┌─ Extracted text

What? You don't recall mutant eggplants when you learned the classics? Well, apparently someone in Japan did, because Eggplant Wizards were the main baddies in Kid Icarus.

Eggplants also do this to my mom - she's allergic.

The Cocktease division of Nintendo Inc. produced a hint of what could be with its Super Smash Bros. Brawl for the Wii. In the fighting game (a very lucrative franchise in its own right) we saw Pit, the protagonist of Kid Icarus, mix it up with the likes of every licensed Nintendo character you can think of (and even some that weren't - what the hell is Olimar anyway?)
Nintendo did pull Pit back into view on the Game Boy with "Kid Icarus: Of Myths and Monsters," a game nearly identical to its namesake and is actually so close in scale and design that I'm not even going to link to it even though I have a tab open to its Wikipedia entry right now. I'm that lazy.
When the news hit that Pit was going to land on the Wii, there was a flurry of speculation about the possible development of a next-gen all-growns-up look at Pit and his misadventures with vegetables. A lot's happened with tangential Greek references in the 20+ years since Pit picked up his quiver, but consider this: Nintendo has a story only loosely based on a specific myth, one that if they chose could take a less-fictionalized approach to the entire genre of cylopses, snake ladies, blind witches, and gods modeled after Paul Schaeffer.

Hermes: The underrated god of flying wimps

Fanboyism aside, I joined the throngs lending their voices to the call for an Icarus game. I felt this so strongly that I went directly to the online Wii store and plunked down $5 for the original NES version. I played the first level, remembering how to perfectly time each shot of the arrow in order to eliminate each snake in succession and procure the maximum amount of hearts. What did those hearts do again? OH - wait a minute - I may never know, because this game is FUCKING HARD.
Seriously. An hour later I was no farther than halfway through the level (I estimate, because I never reached the top). And a memory gradually faded into my conscious, a hazy thread of thought so fragile it would wither if I dared touch it - both delicate as a spider's web and as annoying as a hair in the mouth. I realized my friend, Chris Martin, and I used cheat codes to beat the parts of Kid Icarus we couldn't manage on our own. And there was the Official Nintendo Player's Guide, a tome bound in black that provided maps, hints and cheats to the handful of games available for the Nintendo in its earliest, most glorious years.

└─
┌─ Information supplied

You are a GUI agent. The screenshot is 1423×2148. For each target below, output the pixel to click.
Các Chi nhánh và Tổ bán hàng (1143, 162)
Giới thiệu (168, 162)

└─

Task A:
Answer each question from the piece on Kid Icarus, one line per answer:
(i) What were the main baddies in Kid Icarus?
(ii) How much did the writer pay for the original NES version, and where?
(iii) Who helped the writer use cheat codes to get through parts of the game?
Task B:
Carry the Kid Icarus piece forward from its final sentence, about the Official Nintendo Player's Guide.

Answer space A:
(i) Eggplant Wizards.
(ii) $5, at the online Wii store.
(iii) The writer's friend, Chris Martin.

Answer space B:
To Catholic middle school students, this was porn before we knew what boobies were.

Disappointed was I that Kid Icarus fell so short of expectation. A childhood hero's impervious facade had been torn away by time, and I was left with an unsatisfying taste of what could have been.
And unwittingly, I have provided Nintendo with its in.
See, I bet there are many of my generation who long for the memory of what it was like playing Kid Icarus, but not the actual experience. We don't want our reminiscent dabblings in the Icarus world tarnished by 2-D 8-bit graphics, repetitive midi music, and ultra-repetitive button-mashing that requires hours of mastery for just the first level. And if memory serves, once you beat the game you get to play through again. Somewhere Apollodorus is rolling in his grave.
So there's my suggestion, Nintendo: Use your Kid Icarus line to compete with (if not surpass) PlayStation in the war to own the Greek myths. Take a franchise fanboys would immediately embrace (in concept, at first, if not execution) and take the time to do it right. Cripes, you've had 20 years already, and can learn from a successful title that's already paved the way.
You've proven with Metroid Prime, Twilight Princess, Mario Wii and Galaxy, and the Smash Bros./MarioKart/Mario Party franchises that you know how to treat the source material right while delivering a fresh experience.
I'd love to know what you're waiting for.